Seni beklerken; bırakıp gittiğini anladığım gündü Dündü!

Elimde notun, bazen uyuyakaldığım salonumdaki yeşili griye çalmış L koltuğa oturup kalmıştım. Dışarıda sen(sizlik). Hava yokluğunu bağırıyordu. Güneş, bulutların arasına kaçmış, verecek cevabı yoktu. Ayın üstüne oturmuş Eros, oku ve yayını eline almış, hata okunda mı, yayında mı anlamaya çalışır gibi beni görmezden geliyordu.

Tüm gece… Seni ne kadar yorduğumu düşünmeye çalıştım. En çok, bir kadeh şarabın yorduğu kadar diye cevaplardım bana sorsaydın.

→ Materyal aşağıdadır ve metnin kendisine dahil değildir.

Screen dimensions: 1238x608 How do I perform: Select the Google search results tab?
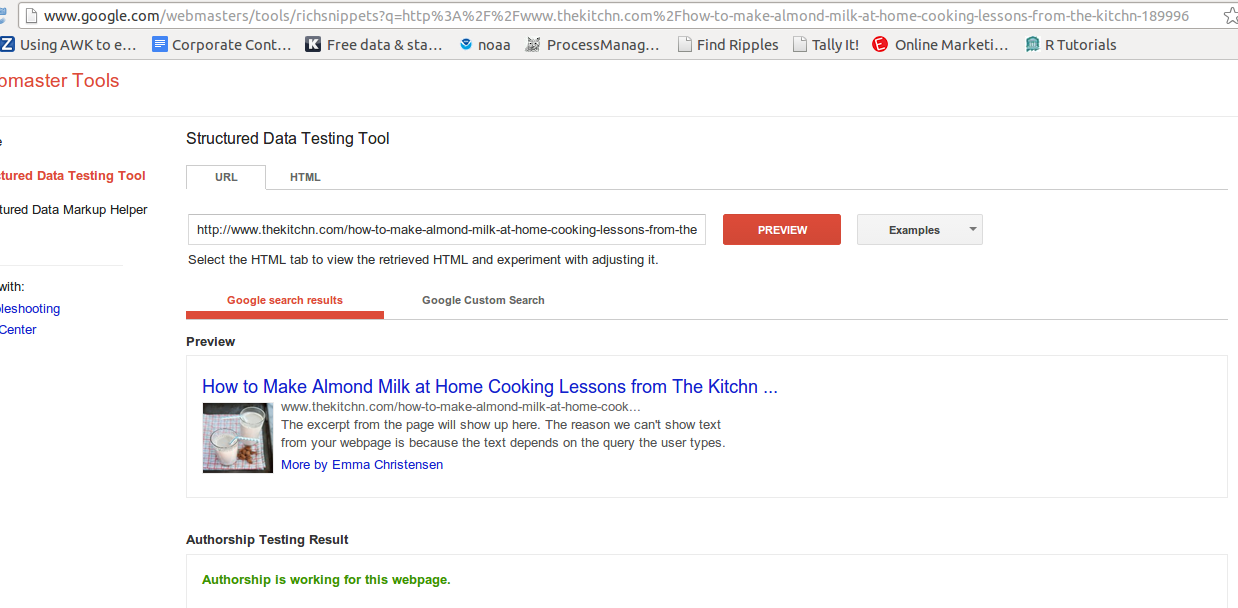point(285,300)
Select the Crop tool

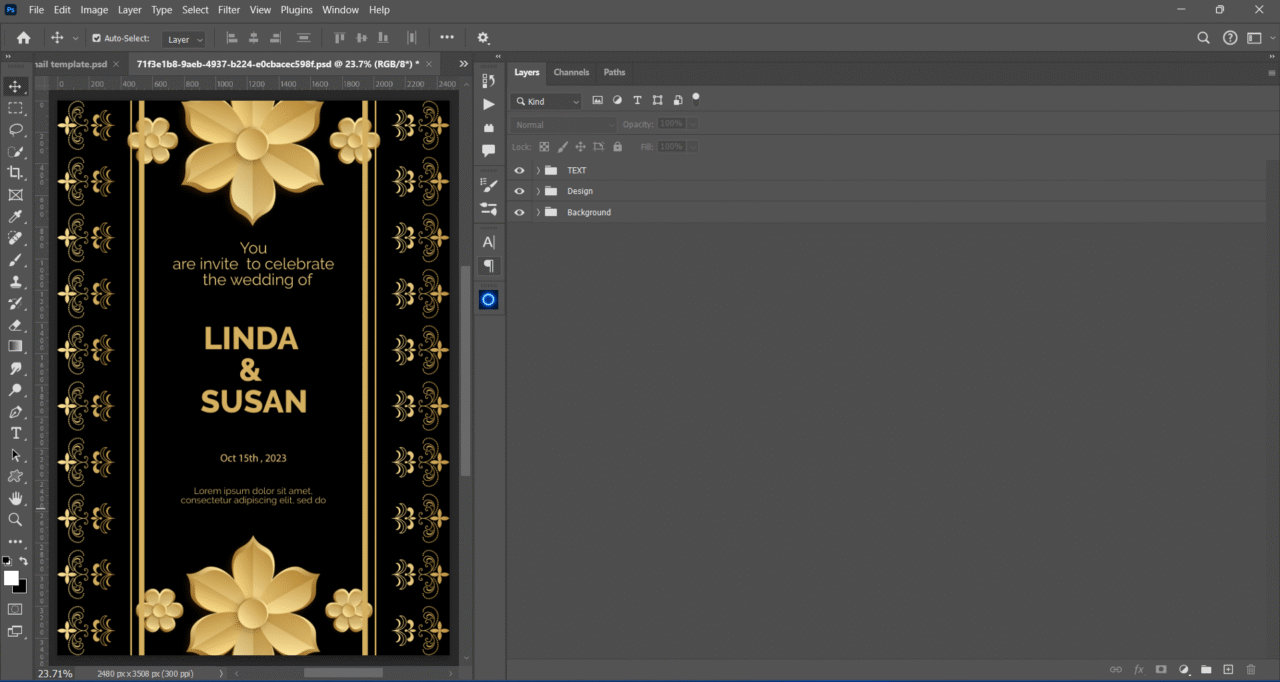coord(15,173)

Baş ağrısıyla uyuyup, uyanamayacağımı düşündüğüm zamanların sabahındaydı. Senin olmadığın zamanlarda, varlığını düşünmeye çalıştığım yokluk anlarındandı. Bilinmedik bir hüzün vardı içimde, bir gariplik. Anladım ki, ya ben fazlaydım bu şehirde ya da biri eksik.

Sesini yanıma arkadaş yapmış, seninle birlikte yolculuk ediyordum.

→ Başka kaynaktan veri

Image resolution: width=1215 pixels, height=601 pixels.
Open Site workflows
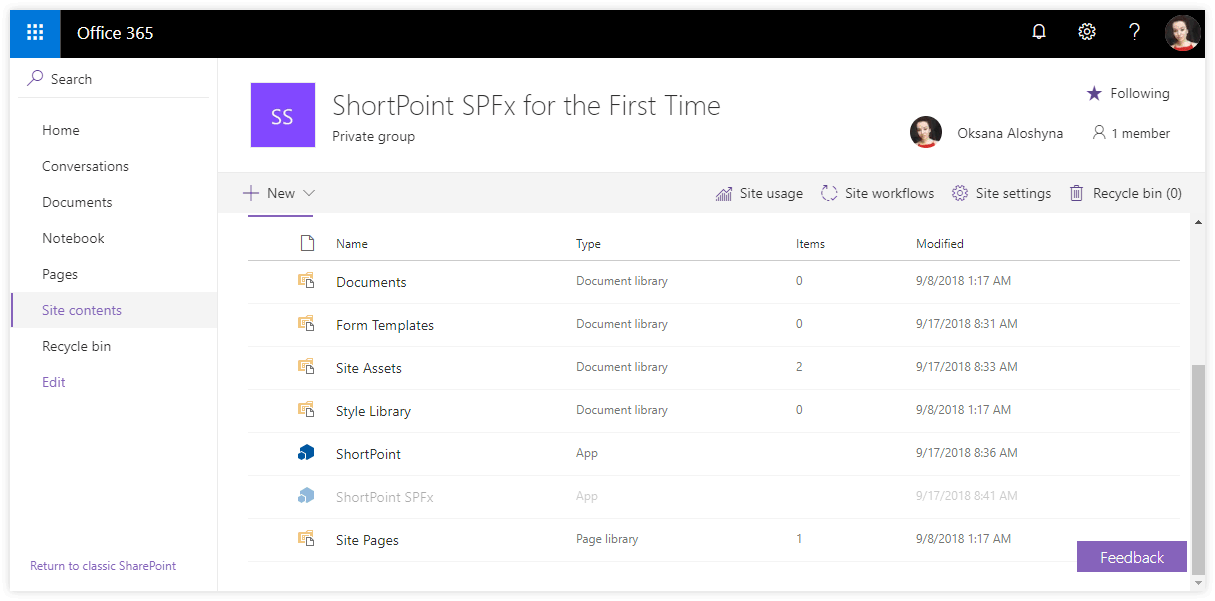click(877, 192)
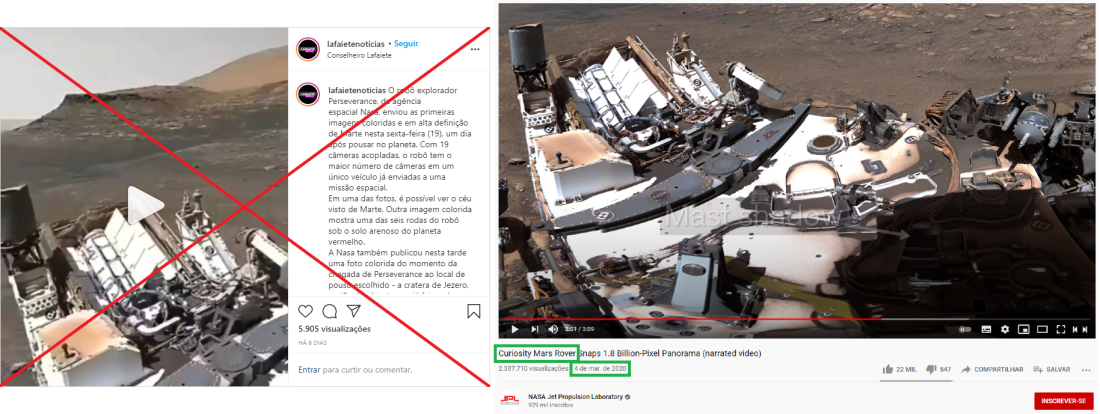Toggle theater mode view
The width and height of the screenshot is (1100, 414).
(1042, 329)
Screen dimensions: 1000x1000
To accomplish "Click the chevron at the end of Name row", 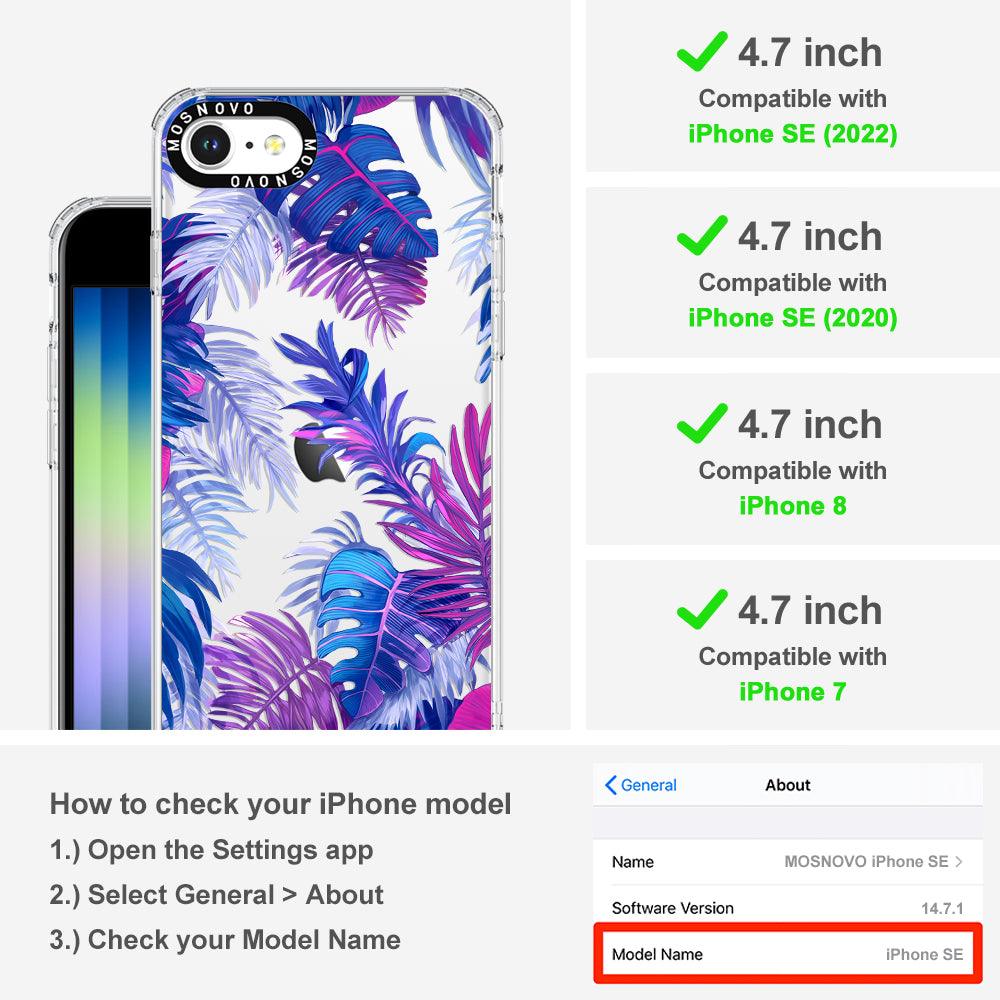I will pos(959,862).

“Cem Karaca’nın şarkısında dediği gibi, bana İstanbul’u anlat” demiştin !

İstanbul… Sisli boğazı, yapayalnız kalan kız kulesi, yeşiller arasından fışkıran apartman bozuntularında, dağlarına bahar gelmişti memleketimin. Ama sen yoktun.

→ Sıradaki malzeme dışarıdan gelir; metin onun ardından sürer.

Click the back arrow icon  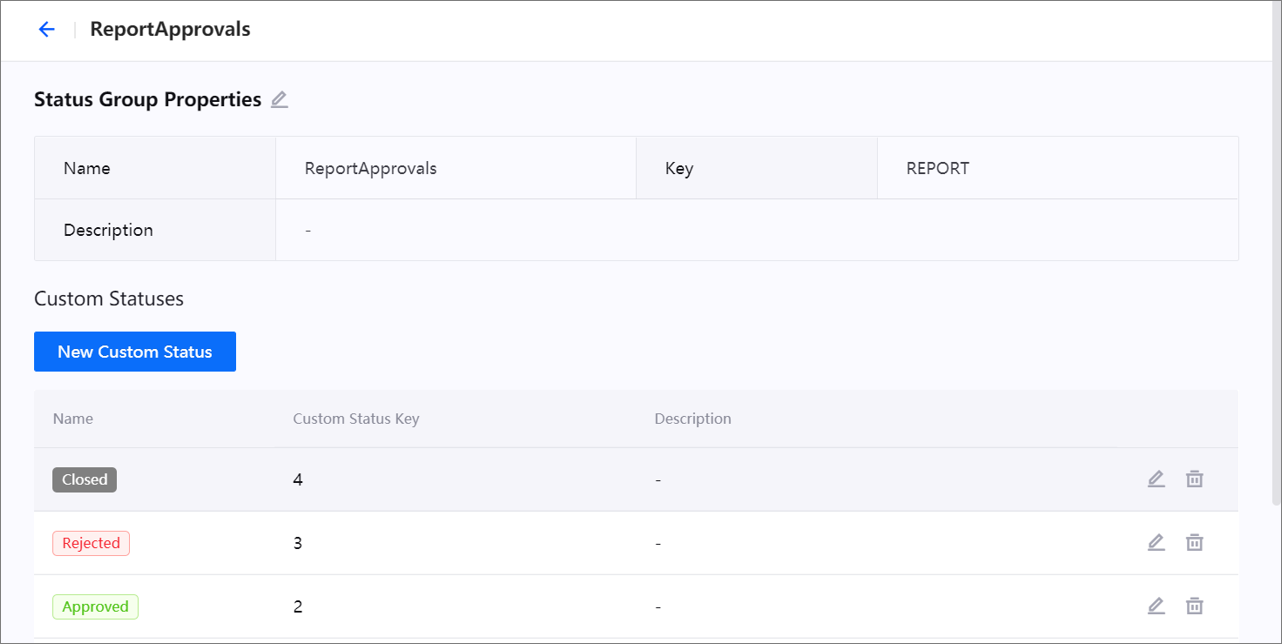(46, 30)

Hayat hep bize eksiler yazadursun, sensiz zamanlara doğru yol alıyordum. Boğaz köprüsü bacaklarını ayırmış Madonna gibi, sisli denizin üstünde, kıvrıla kıvrıla uzanıyordu önümde. O hiç vazgeçemediğim manzarasına bakarken, sen şiirler okuyordun bana. Şiirin İstanbul ile sevişiyordu en şehvetli biçimde.

Uzakta görünüyordu kız kulesi ya… Fırtınada deli dalgalarla boğuşmuş bir geminin sakin limanı olmak ister gibi ortada öylesine boynu bükük duruyordu. İçinde barındırdığı efsenevi hikayeleriyle ve tüm yıllanmışlığıyla.

Yol boyu açan akasya çiçekleri, yeni başlayan her aşka alkış tutar gibi salınıp tüm kokularını salıyordu etrafına. Eros'un oku batmıştı k.mıza bir kere. Hem de tam da bir bahar mevsiminde. Ya da aşktan mı bahar görüyorduk her tarafı acaba? Mevsimlerden sonbahardı da, biz mi baharı yaşıyorduk.

Değildi. Dağlarına bahar gelmişti memleketimin. O bir sürü insanı yutan, milyonlarca hikayesi olan şehrin dalları yeşermişti; tıpkı benim içim gibi. Trafiği bile çekilir bir haldeydi bu özlemle. Ben o özlemleri yaşarkendi, notunun elime geçişi.

Bir ince kırılma noktası. Her şeyi yıkıp gidecek. İsyan edecek duygularla bezeliydim, baştan ayağı.

İçimde dolanan kanın, her bir damlasını akıtacak, bir kesik acısı yüreğimde…

http://www.youtube.com/watch?v=lLaX93RCql4&feature=related

 
Toplam blog
: 11
: 325
Kayıt tarihi
: 30.01.12
 
 

Bir sonbahar mevsiminde sarı yaprakların yere düştüğü anda bir damla düştü anlıma. Biliyordum ki se..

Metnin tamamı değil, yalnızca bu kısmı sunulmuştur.